Problem description:
All lines after the one containing "413x470 pixels." are needed, along with that line itself. Please repeat them exactly through the end of the entries.

Source data:
════════

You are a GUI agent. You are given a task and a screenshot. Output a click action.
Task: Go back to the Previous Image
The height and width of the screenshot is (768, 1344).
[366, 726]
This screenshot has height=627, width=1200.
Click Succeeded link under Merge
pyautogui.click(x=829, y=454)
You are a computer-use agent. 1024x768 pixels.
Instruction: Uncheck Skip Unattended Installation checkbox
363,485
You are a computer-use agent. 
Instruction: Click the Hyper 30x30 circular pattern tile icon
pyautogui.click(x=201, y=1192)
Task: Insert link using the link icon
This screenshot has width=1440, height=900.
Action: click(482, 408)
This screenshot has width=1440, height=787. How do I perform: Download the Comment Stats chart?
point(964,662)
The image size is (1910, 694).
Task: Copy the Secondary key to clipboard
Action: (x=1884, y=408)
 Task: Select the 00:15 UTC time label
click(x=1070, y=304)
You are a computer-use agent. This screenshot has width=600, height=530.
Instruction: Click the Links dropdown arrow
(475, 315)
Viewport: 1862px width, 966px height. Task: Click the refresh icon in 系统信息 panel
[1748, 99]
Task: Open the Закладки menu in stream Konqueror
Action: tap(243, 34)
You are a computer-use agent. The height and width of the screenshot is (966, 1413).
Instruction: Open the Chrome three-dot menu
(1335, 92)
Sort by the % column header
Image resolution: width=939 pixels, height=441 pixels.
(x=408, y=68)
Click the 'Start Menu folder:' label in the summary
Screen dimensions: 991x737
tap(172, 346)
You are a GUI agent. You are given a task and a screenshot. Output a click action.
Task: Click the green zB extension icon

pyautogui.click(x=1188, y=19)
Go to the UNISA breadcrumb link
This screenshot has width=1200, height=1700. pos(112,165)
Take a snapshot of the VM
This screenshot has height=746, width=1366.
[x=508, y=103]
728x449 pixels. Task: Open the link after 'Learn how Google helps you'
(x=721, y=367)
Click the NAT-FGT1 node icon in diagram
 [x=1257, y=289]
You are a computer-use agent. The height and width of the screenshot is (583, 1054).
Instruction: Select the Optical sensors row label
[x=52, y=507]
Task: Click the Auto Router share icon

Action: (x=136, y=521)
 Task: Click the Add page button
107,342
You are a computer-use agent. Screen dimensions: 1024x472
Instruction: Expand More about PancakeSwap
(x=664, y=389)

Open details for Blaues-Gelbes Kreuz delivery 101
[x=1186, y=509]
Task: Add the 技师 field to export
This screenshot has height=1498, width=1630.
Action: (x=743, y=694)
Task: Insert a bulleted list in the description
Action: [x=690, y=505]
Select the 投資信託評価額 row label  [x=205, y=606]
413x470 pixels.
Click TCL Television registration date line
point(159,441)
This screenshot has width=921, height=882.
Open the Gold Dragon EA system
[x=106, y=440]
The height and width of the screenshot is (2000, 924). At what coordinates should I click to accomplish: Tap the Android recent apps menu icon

════════

Result below:
413x470 pixels.
Click TCL Television registration date line
point(159,441)
This screenshot has width=921, height=882.
Open the Gold Dragon EA system
[x=106, y=440]
The height and width of the screenshot is (2000, 924). At what coordinates should I click to accomplish: Tap the Android recent apps menu icon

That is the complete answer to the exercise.